The Securities and Exchange Board of India (SEBI) has proposed a strict disclosure norms pertaining to resignations of statutory auditors in listed companies.


Sebi said if the auditor submit their resignation within 45 days from the end of a quarter in a financial year, the auditor must generate the limited review or audit report for that quarter prior to the resignation.

And if the resignation is submitted after 45 days from the end of a quarter in a financial year, the auditor must present the limited review or audit report for that quarter and the next quarter before resignation submission.

“Notwithstanding the above, if the auditor has signed the limited review/ audit report for the first three quarters of a financial year, then the auditor shall, before such resignation, issue the limited review/ audit report for the last quarter of such financial year as well as the audit report for such financial year,” said  Sebi in a circular posted on its website.

The regulator further said that in case of any challenge with the management of the listed body or material subsidiary namely non-availability of information or non-cooperation by the management which may hinder the audit process, the auditor should communicate with the chairman of the audit committee of the relevant listed company.

“..the audit committee shall receive such concern directly and immediately without specifically waiting for the quarterly Audit Committee meetings,” Sebi said.
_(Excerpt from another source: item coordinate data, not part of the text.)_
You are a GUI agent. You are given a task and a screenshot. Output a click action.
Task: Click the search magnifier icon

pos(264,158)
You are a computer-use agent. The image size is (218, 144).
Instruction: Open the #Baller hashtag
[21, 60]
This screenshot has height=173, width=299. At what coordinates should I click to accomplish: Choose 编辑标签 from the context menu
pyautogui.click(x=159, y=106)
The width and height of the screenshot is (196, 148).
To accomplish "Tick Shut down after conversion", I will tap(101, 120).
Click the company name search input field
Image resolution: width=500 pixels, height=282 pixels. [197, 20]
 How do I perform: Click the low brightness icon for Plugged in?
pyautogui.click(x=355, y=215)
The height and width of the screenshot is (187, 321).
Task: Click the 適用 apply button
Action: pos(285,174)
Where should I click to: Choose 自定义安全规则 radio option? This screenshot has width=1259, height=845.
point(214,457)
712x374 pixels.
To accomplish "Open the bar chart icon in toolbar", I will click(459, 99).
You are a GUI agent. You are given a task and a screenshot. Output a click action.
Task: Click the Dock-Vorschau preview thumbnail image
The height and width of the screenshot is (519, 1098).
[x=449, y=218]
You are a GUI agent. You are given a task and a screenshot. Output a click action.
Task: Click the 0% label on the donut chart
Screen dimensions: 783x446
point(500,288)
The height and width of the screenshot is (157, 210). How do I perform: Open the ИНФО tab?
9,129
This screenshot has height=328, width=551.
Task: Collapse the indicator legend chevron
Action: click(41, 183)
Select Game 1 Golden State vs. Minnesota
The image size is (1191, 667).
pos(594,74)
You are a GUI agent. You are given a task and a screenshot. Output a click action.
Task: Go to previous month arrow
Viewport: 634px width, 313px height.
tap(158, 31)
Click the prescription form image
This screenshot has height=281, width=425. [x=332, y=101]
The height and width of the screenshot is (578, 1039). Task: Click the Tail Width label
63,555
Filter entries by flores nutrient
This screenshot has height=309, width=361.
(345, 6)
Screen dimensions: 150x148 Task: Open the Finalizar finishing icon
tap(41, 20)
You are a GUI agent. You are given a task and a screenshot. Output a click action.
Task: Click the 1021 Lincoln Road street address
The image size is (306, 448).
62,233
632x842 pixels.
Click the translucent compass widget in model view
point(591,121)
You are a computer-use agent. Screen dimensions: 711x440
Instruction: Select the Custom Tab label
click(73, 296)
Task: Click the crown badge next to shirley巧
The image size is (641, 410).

“In case the auditor proposes to resign, all concerns with respect to the proposed resignation, along with relevant documents, shall be brought to the notice of the audit committee. In cases where the proposed resignation is due to non-receipt of information / explanation from the company, the auditor shall inform the audit committee of the details of information / explanation sought and not provided by the management, as applicable,” Sebi said.

The regulator had asked for public comments on the said proposals for  strengthening the disclosures to investors and clarify the role of the audit committee.